■ Description of the task
Transcribe each entry exactly; skip the images.

Source data

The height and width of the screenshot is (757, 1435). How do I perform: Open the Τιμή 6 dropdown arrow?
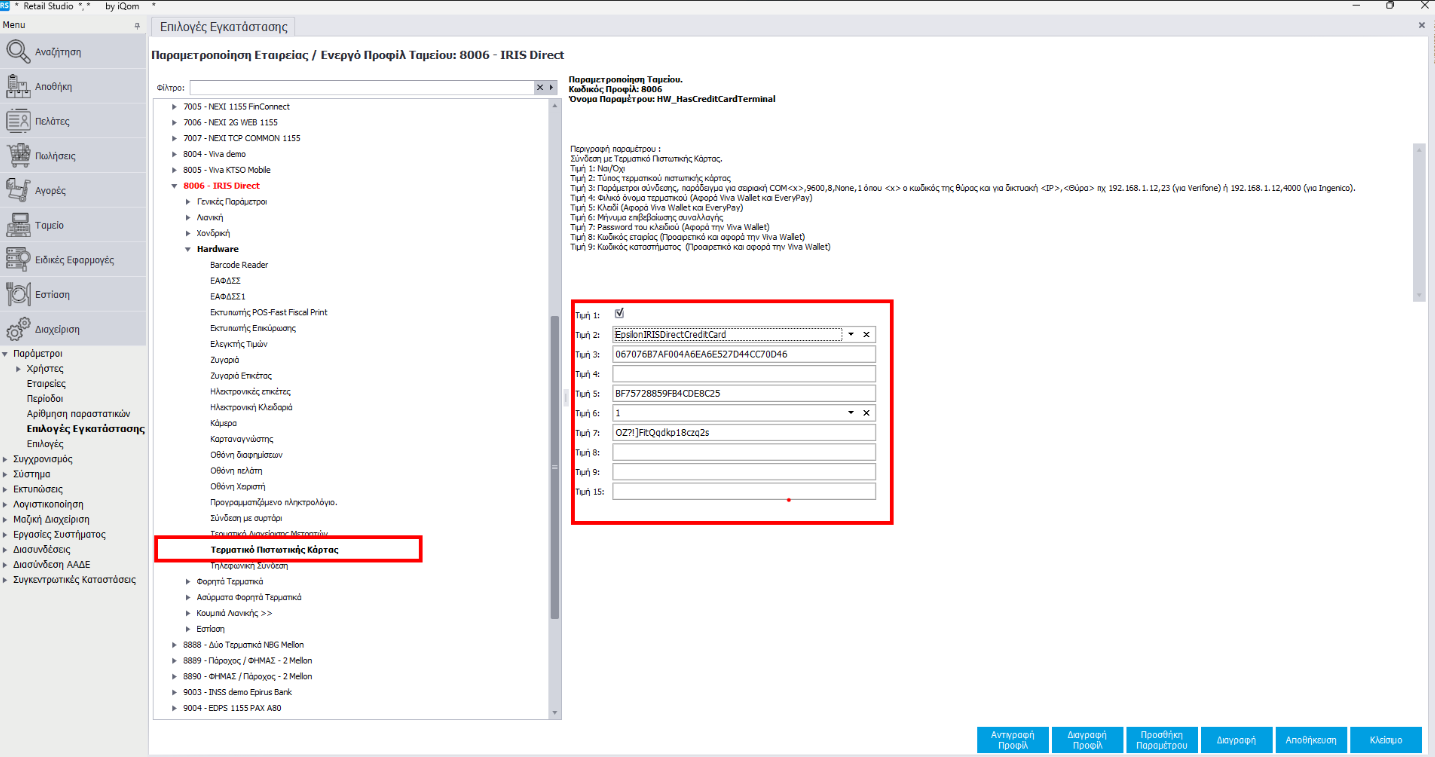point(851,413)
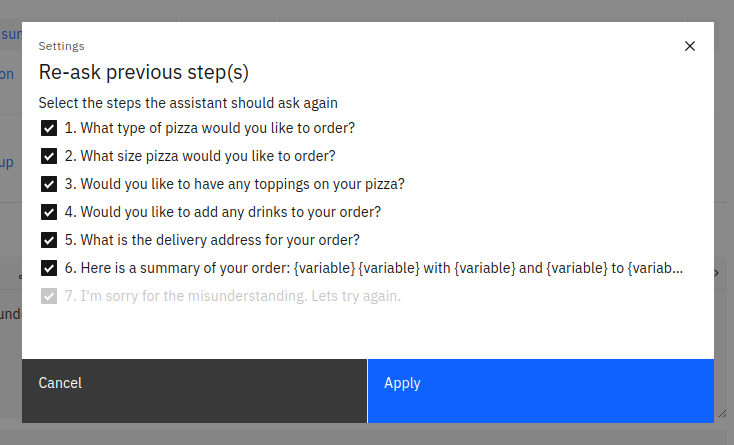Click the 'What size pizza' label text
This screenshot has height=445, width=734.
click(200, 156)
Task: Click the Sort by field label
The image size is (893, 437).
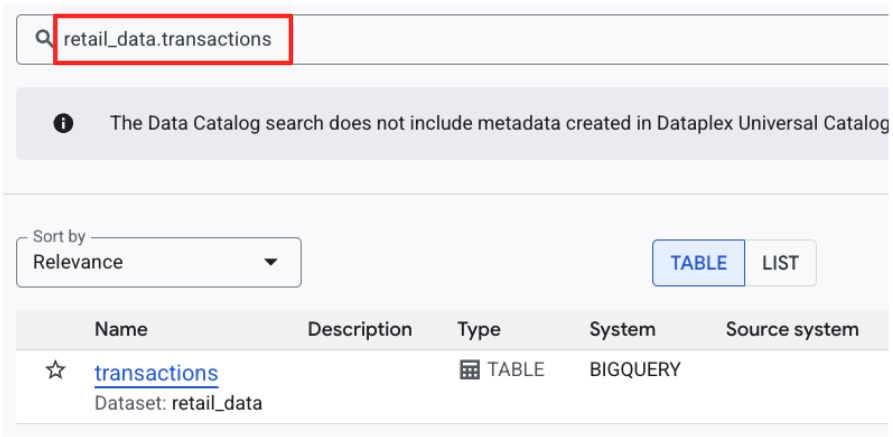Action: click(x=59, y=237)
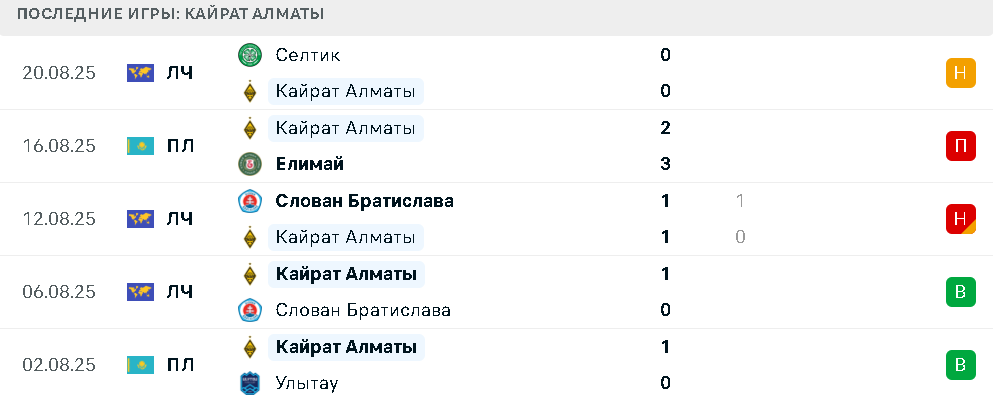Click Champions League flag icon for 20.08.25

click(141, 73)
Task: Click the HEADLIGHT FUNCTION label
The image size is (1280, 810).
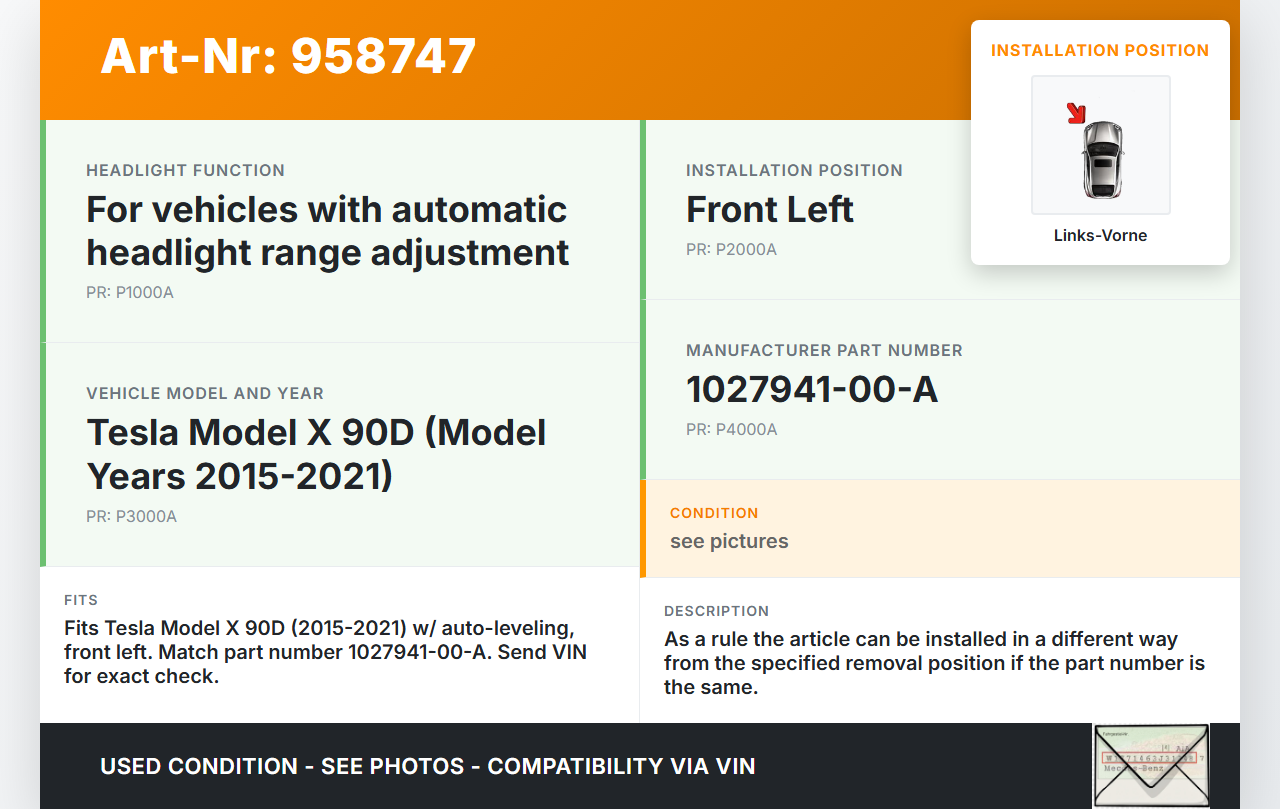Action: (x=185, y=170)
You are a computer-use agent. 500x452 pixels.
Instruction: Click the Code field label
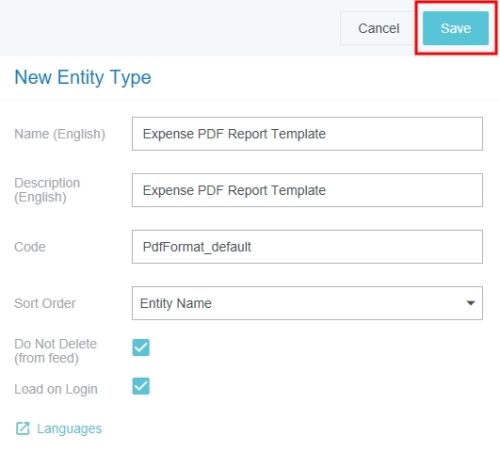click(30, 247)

■ Result
The height and width of the screenshot is (757, 1435). How do I perform: Open the Τιμή 6 dropdown arrow?
point(851,413)
Click the 'What size pizza' label text
This screenshot has height=445, width=734.
click(200, 156)
Task: Click the Sort by field label
The image size is (893, 437).
Action: click(x=59, y=237)
Click Champions League flag icon for 20.08.25

click(141, 73)
Task: Click the HEADLIGHT FUNCTION label
The image size is (1280, 810).
Action: (x=185, y=170)
You are a computer-use agent. 500x452 pixels.
Instruction: Click the Code field label
click(30, 247)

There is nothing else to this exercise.